1251. Average Selling Price
Description
Pandas Schema
data = [[1, '2019-02-17', '2019-02-28', 5], [1, '2019-03-01', '2019-03-22', 20], [2, '2019-02-01', '2019-02-20', 15], [2, '2019-02-21', '2019-03-31', 30]]
prices = pd.DataFrame(data, columns=['product_id', 'start_date', 'end_date', 'price']).astype({'product_id':'Int64', 'start_date':'datetime64[ns]', 'end_date':'datetime64[ns]', 'price':'Int64'})
data = [[1, '2019-02-25', 100], [1, '2019-03-01', 15], [2, '2019-02-10', 200], [2, '2019-03-22', 30]]

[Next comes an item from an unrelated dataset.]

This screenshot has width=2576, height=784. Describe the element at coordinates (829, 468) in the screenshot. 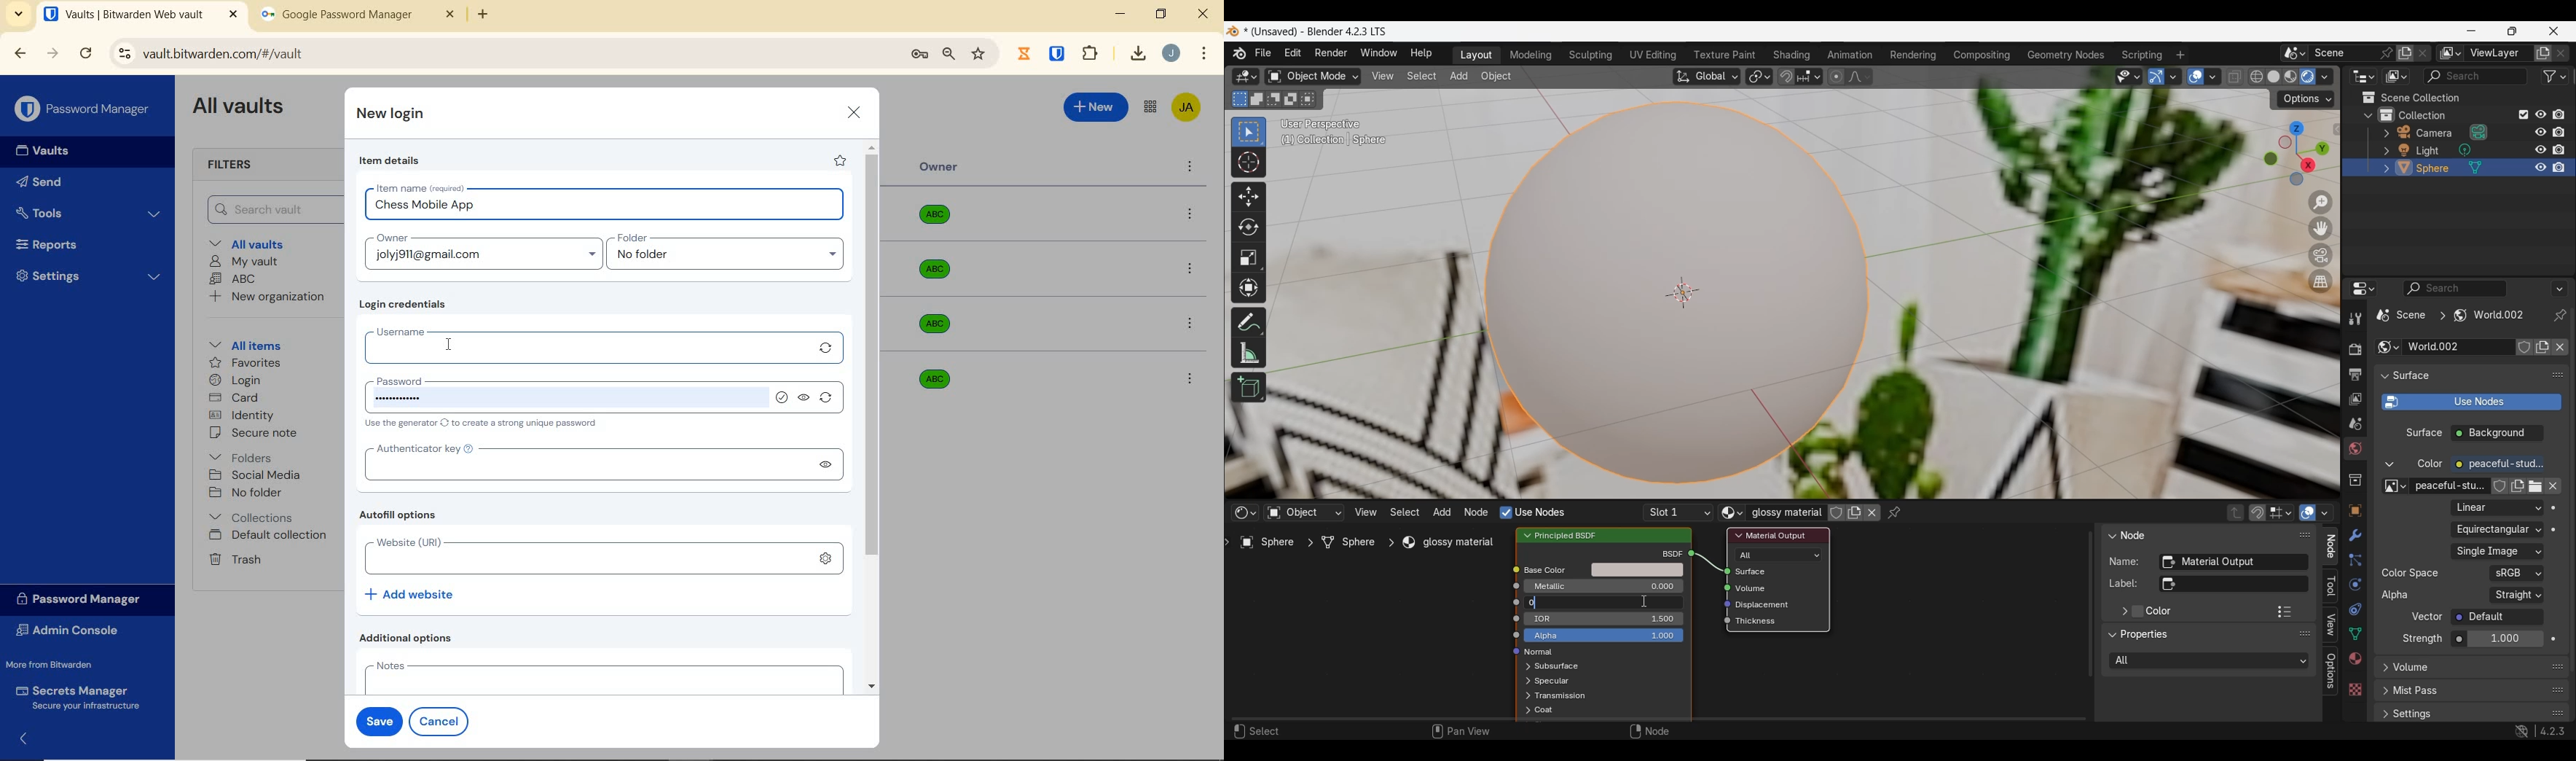

I see `unhide` at that location.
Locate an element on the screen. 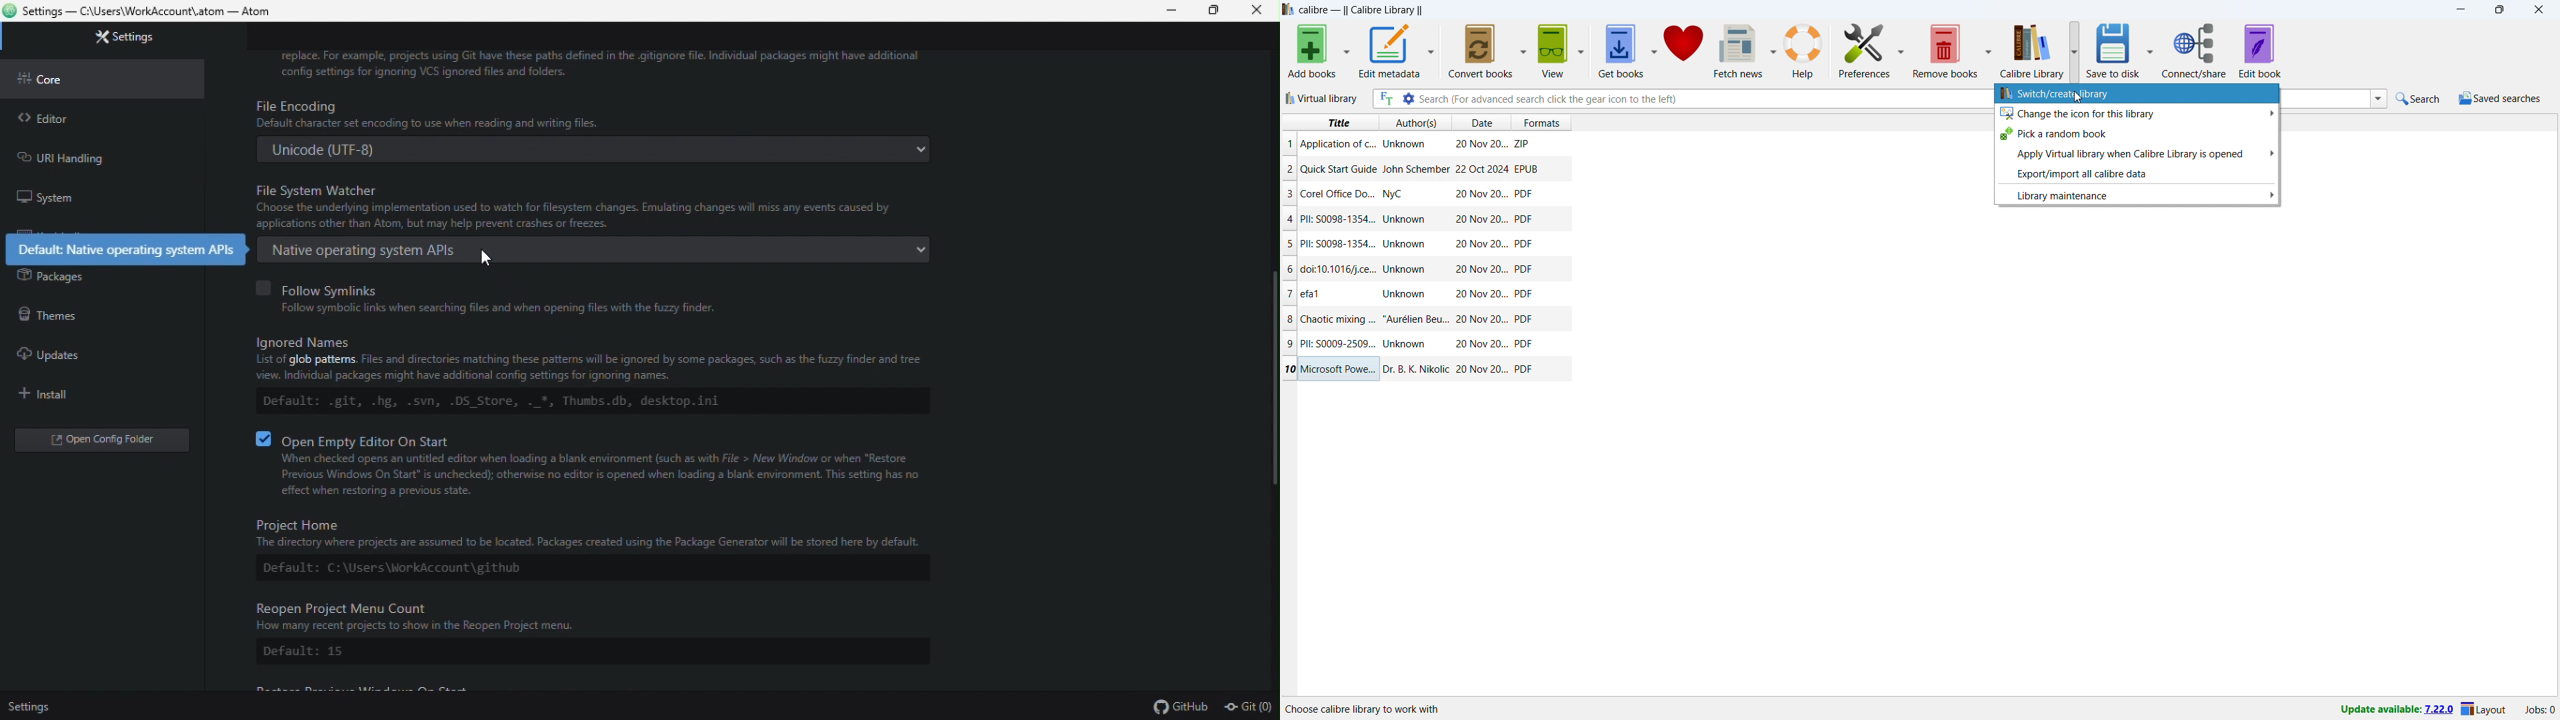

units_sold = pd.DataFrame(data, columns=['product_id', 'purchase_date', 'units']).astype({'product_id':'Int64', 'purchase_date':'datetime64[ns]', 'units':'Int64'})
Table: Prices
+---------------+---------+ | Column Name | Type | +---------------+---------+ | product_id | int | | start_date | date | | end_date | date | | price | int | +---------------+---------+ (product_id, start_date, end_date) is the primary key (combination of columns with unique values) for this table. Each row of this table indicates the price of the product_id in the period from start_date to end_date. For each product_id there will be no two overlapping periods. That means there will be no two intersecting periods for the same product_id.
Table: UnitsSold
+---------------+---------+ | Column Name | Type | +---------------+---------+ | product_id | int | | purchase_date | date | | units | int | +---------------+---------+ This table may contain duplicate rows. Each row of this table indicates the date, units, and product_id of each product sold.
Write a solution to find the average selling price for each product. average_price should be rounded to 2 decimal places. If a product does not have any sold units, its average selling price is assumed to be 0.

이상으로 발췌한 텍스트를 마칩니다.